[RECORD EXCERPTS]

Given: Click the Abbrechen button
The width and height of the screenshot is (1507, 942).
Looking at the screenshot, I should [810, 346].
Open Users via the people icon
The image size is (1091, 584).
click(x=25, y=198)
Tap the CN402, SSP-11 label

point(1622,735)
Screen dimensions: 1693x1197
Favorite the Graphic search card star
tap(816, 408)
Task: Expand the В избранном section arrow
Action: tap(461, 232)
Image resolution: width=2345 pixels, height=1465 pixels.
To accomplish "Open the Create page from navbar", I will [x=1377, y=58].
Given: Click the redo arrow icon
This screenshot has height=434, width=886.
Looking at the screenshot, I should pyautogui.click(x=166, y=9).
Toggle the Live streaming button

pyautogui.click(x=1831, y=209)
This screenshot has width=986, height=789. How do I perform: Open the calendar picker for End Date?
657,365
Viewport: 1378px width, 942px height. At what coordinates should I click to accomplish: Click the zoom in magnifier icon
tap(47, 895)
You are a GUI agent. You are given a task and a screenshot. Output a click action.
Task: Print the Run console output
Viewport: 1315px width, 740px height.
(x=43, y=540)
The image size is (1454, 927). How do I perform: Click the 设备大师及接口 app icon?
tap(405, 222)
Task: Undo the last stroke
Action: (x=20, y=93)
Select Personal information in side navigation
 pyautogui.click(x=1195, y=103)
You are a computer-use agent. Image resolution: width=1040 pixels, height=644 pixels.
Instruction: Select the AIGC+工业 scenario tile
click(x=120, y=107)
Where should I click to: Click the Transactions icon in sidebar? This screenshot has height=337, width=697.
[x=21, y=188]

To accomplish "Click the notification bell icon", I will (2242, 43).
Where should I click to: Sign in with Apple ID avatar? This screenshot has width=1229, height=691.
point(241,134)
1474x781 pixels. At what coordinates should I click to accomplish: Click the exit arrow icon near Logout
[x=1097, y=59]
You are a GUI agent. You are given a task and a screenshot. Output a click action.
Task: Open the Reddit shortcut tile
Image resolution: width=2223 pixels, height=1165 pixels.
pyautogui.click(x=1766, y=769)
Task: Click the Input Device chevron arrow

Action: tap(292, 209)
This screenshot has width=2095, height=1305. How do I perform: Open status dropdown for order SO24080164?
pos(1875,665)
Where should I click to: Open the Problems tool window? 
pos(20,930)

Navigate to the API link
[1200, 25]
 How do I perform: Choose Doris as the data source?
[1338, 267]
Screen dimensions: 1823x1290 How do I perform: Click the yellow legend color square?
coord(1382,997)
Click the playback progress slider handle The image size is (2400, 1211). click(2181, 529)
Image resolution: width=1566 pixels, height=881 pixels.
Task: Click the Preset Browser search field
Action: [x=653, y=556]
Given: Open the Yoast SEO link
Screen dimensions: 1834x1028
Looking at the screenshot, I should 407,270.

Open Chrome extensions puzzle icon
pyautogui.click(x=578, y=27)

[/RECORD EXCERPTS]

WHAT THIS TASK INVOLVES - Word for word, restate all of the entries.

FINAL ANSWER -
Given: Click the Abbrechen button
The width and height of the screenshot is (1507, 942).
Looking at the screenshot, I should [810, 346].
Open Users via the people icon
The image size is (1091, 584).
click(x=25, y=198)
Tap the CN402, SSP-11 label

point(1622,735)
Screen dimensions: 1693x1197
Favorite the Graphic search card star
tap(816, 408)
Task: Expand the В избранном section arrow
Action: tap(461, 232)
Image resolution: width=2345 pixels, height=1465 pixels.
To accomplish "Open the Create page from navbar", I will [x=1377, y=58].
Given: Click the redo arrow icon
This screenshot has height=434, width=886.
Looking at the screenshot, I should pyautogui.click(x=166, y=9).
Toggle the Live streaming button

pyautogui.click(x=1831, y=209)
This screenshot has width=986, height=789. How do I perform: Open the calendar picker for End Date?
657,365
Viewport: 1378px width, 942px height. At what coordinates should I click to accomplish: Click the zoom in magnifier icon
tap(47, 895)
You are a GUI agent. You are given a task and a screenshot. Output a click action.
Task: Print the Run console output
Viewport: 1315px width, 740px height.
(x=43, y=540)
The image size is (1454, 927). How do I perform: Click the 设备大师及接口 app icon?
tap(405, 222)
Task: Undo the last stroke
Action: (x=20, y=93)
Select Personal information in side navigation
 pyautogui.click(x=1195, y=103)
You are a computer-use agent. Image resolution: width=1040 pixels, height=644 pixels.
Instruction: Select the AIGC+工业 scenario tile
click(x=120, y=107)
Where should I click to: Click the Transactions icon in sidebar? This screenshot has height=337, width=697.
[x=21, y=188]

To accomplish "Click the notification bell icon", I will (2242, 43).
Where should I click to: Sign in with Apple ID avatar? This screenshot has width=1229, height=691.
point(241,134)
1474x781 pixels. At what coordinates should I click to accomplish: Click the exit arrow icon near Logout
[x=1097, y=59]
You are a GUI agent. You are given a task and a screenshot. Output a click action.
Task: Open the Reddit shortcut tile
Image resolution: width=2223 pixels, height=1165 pixels.
pyautogui.click(x=1766, y=769)
Task: Click the Input Device chevron arrow

Action: tap(292, 209)
This screenshot has width=2095, height=1305. How do I perform: Open status dropdown for order SO24080164?
pos(1875,665)
Where should I click to: Open the Problems tool window? 
pos(20,930)

Navigate to the API link
[1200, 25]
 How do I perform: Choose Doris as the data source?
[1338, 267]
Screen dimensions: 1823x1290 How do I perform: Click the yellow legend color square?
coord(1382,997)
Click the playback progress slider handle The image size is (2400, 1211). click(2181, 529)
Image resolution: width=1566 pixels, height=881 pixels.
Task: Click the Preset Browser search field
Action: [x=653, y=556]
Given: Open the Yoast SEO link
Screen dimensions: 1834x1028
Looking at the screenshot, I should 407,270.

Open Chrome extensions puzzle icon
pyautogui.click(x=578, y=27)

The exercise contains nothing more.